Mamadou Koulibaly est quelqu’un de très crédible. Il a les idées, le projet, la vision, la méthode, la connaissance de l’État. La seule chose qu’il n’a pas, ce sont les moyens financiers. La Tunisie nous a montré que même sans moyens financiers, quand les populations sont décidées, ça peut marcher. Aussi, l’année dernière, à cette même époque, lorsqu’on a brigué la mairie d’Azaguié (ville du sud de la Côte d’Ivoire, à 40 km d’Abidjan, ndlr), ce fut aussi un test. Et un test réussi. Mamadou Koulibaly est un musulman originaire du nord de la Côte d’Ivoire. Il a été élu dans une ville du sud qui elle n’est pas en majorité musulmane et qui n’avait jusque-là connu que des maires originaires de la localité. Cette évolution de la pensée à Azaguié, on la remarque dans d’autres zones du pays. Il nous faut des moyens pour étendre notamment notre voix car on est sujet à un black-out médiatique en Côte d’Ivoire où, depuis huit ans que LIDER existe, les médias d’État nous ignorent. Et nous comptons sur un élan populaire. Les populations vont réaliser progressivement que nous sommes ceux qui représentent le meilleur espoir pour la Côte d’Ivoire de renouer avec des valeurs vraies et la prospérité. À mon avis, il est le seul qui peut actuellement stabiliser la Côte d’Ivoire. Il est aimé et respecté tant au nord qu’au sud. Son point faible, c’est le manque de moyens financiers.
Nous avons un autre réel handicap, en dehors de l’argent: c’est la décision ou la volonté du Président Alassane Ouattara d’empêcher les jeunes de s’inscrire sur les listes électorales. Aujourd’hui, on a 5 à 6 millions de nouveaux votants qui sont exclus des listes électorales. Et nombre de ces nouveaux votants sont des jeunes qui voient leur espoir en Mamadou Koulibaly. Alassane Ouattara sait pertinemment que s’il met à jour les listes électorales, il sera perdant car ces jeunes-là souffrent depuis des années de sa politique économique et de sa mauvaise gouvernance.»
Sputnik: À un an de la présidentielle, quel regard portez-vous sur le contexte sociopolitique qui prévaut?

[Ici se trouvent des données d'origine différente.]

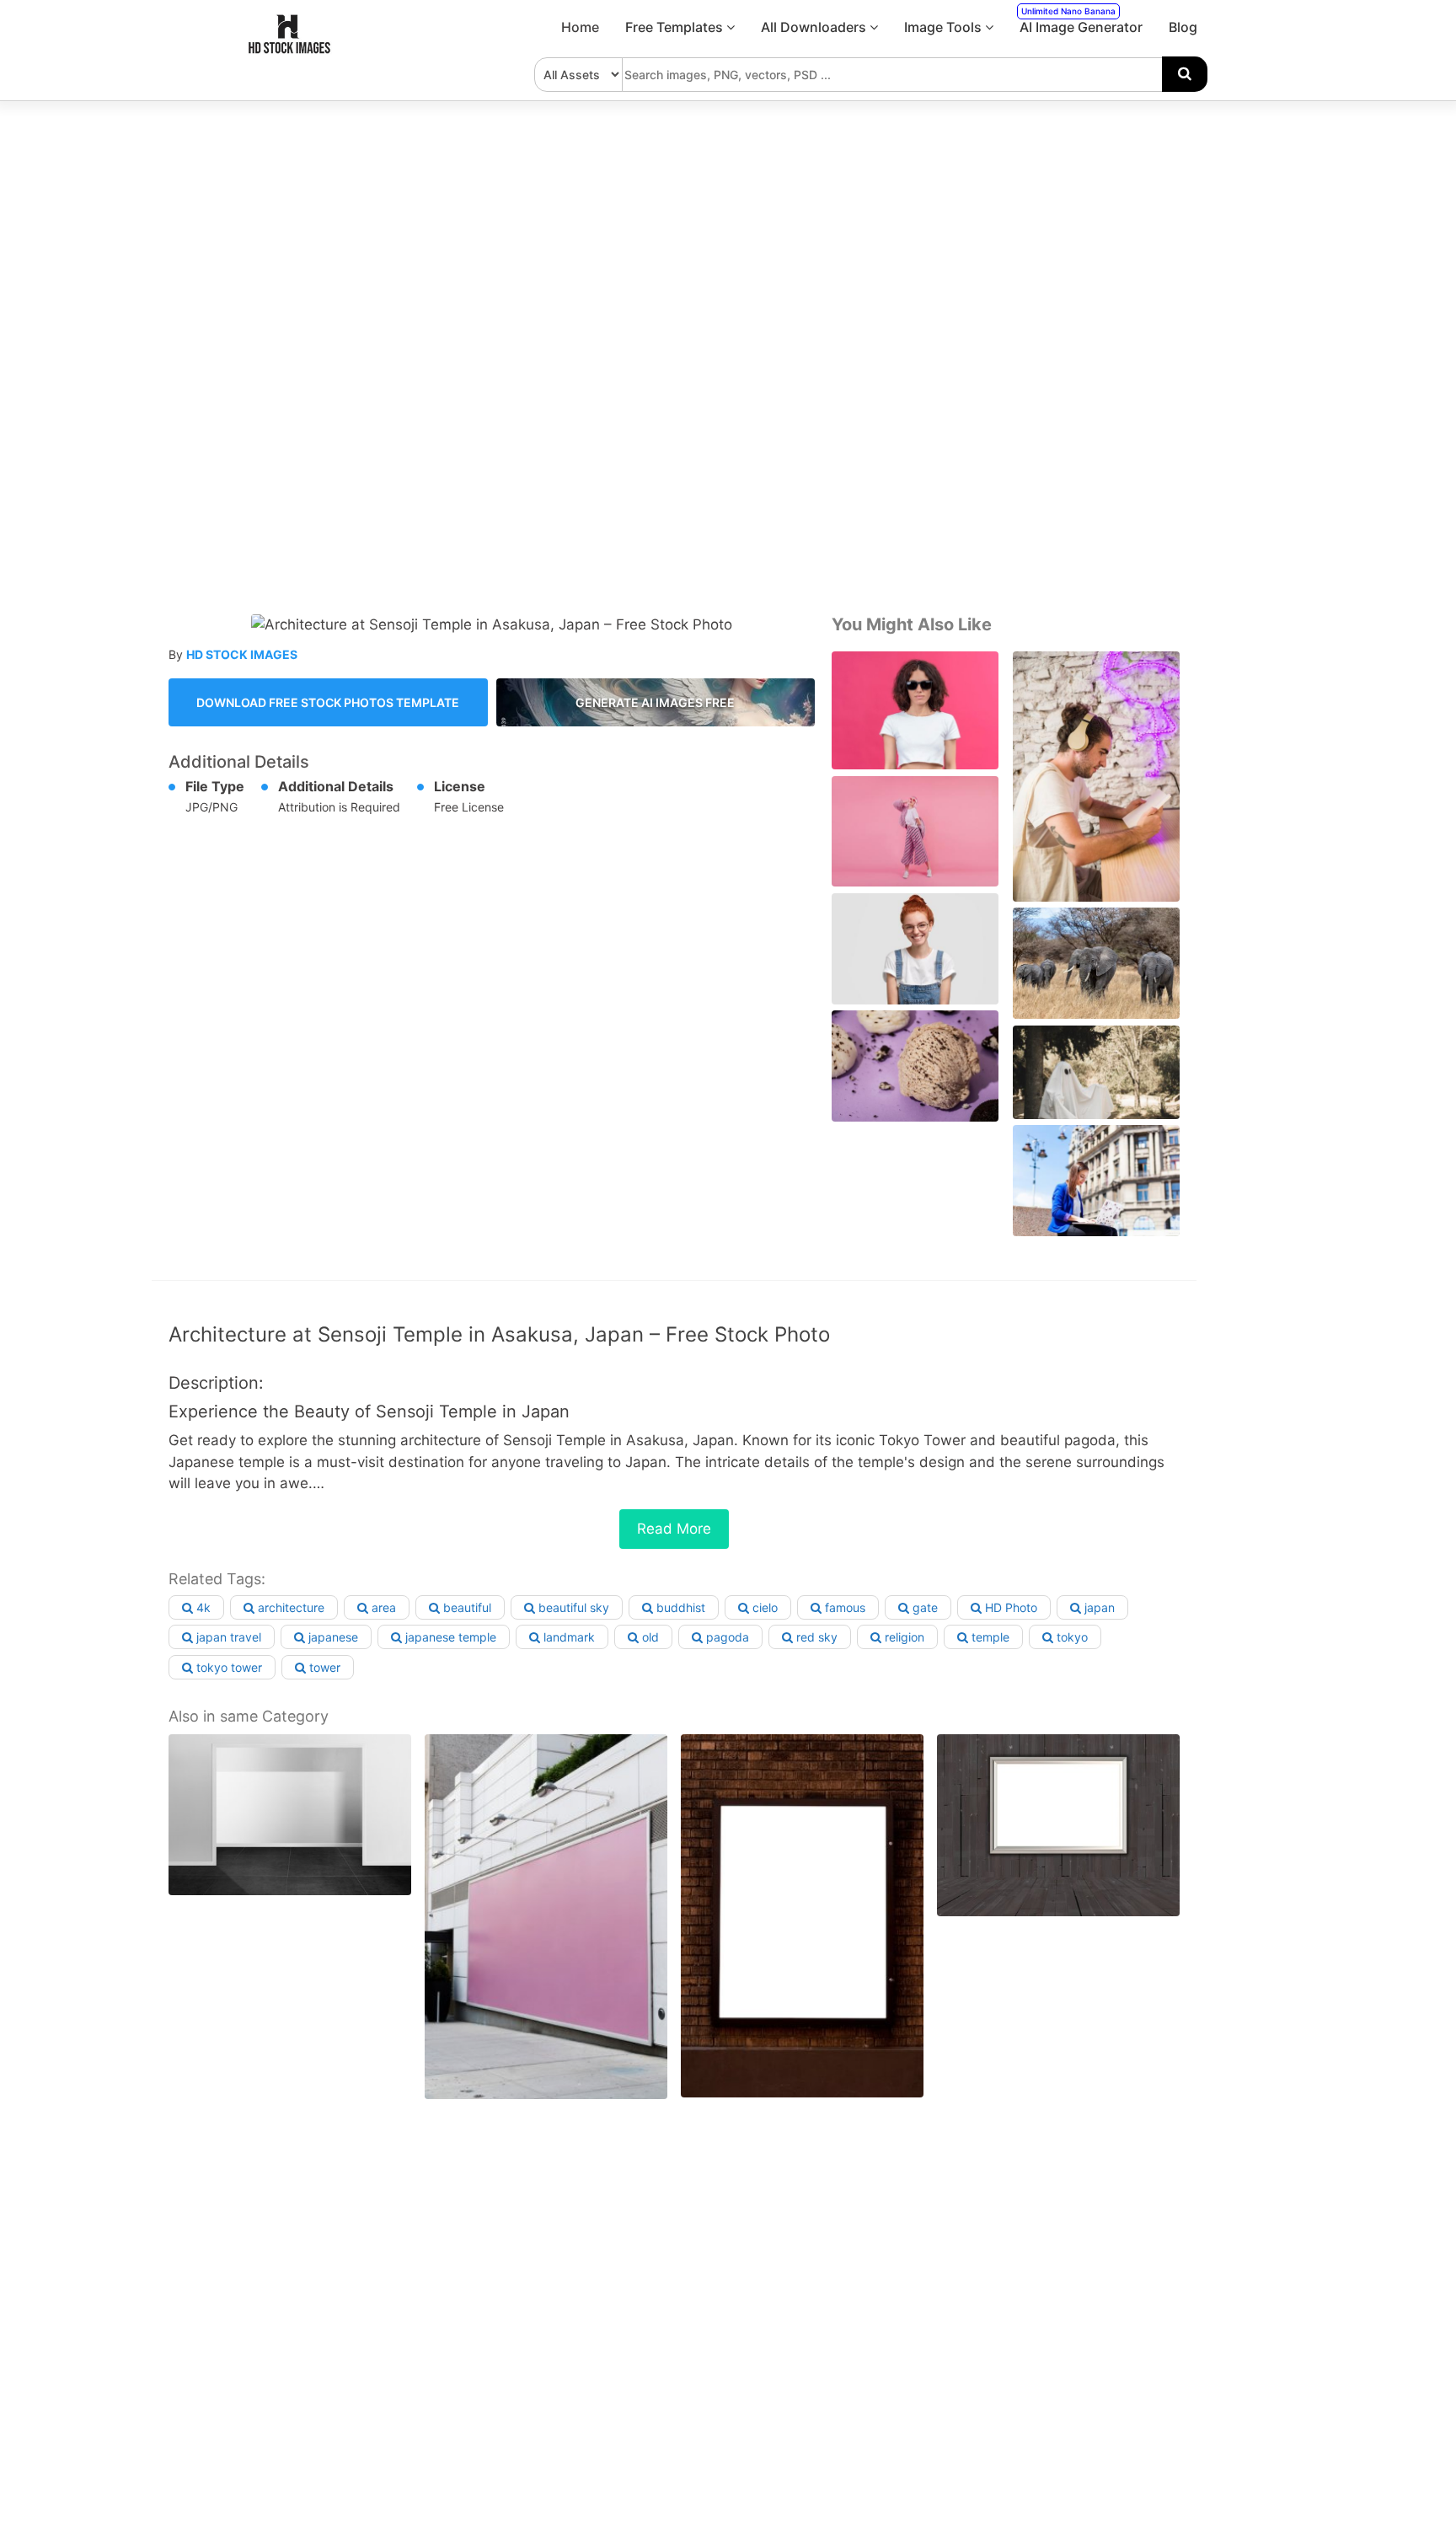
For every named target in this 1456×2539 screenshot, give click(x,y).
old (649, 1637)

Nathalie Yamb: «Je trouve assez pitoyable le contexte sociopolitique actuel. À un an de la présidentielle, je ne vois pas d’autre parti que LIDER pour présenter un projet de société, un programme auquel les Ivoiriens pourraient s’identifier. Je vois des alliances qui se font et se défont contre des individus. Des candidatures qui s’annoncent sans qu’on sache pour qui ou pour quoi. Je vois des palabres de bas étages… Ce ne sont pas nos petits soucis personnels qui doivent motiver notre action politique, mais plutôt la vision qu’on a pour le pays. Je trouve que l’offre politique et les débats politiques actuels sont très pauvres et passent à côté de l’essentiel. En même temps, ça permet à LIDER de se distinguer. Pour tous ceux qui prétendent être candidats, l’essentiel est de se battre pour que les conditions de cette présidentielle soient les meilleures. Il faut qu’on se batte pour que le code électoral, où les liens d’assujettissement de la commission électorale au pouvoir sont inscrits, soit changé. Pour que l’enrôlement électoral soit ouvert et gratuit et pour que les Ivoiriens puissent avoir leur carte d’identité.
Une chose est sûre, quand j’observe les choses, je me rends compte que la majorité silencieuse a vraiment envie de changement.»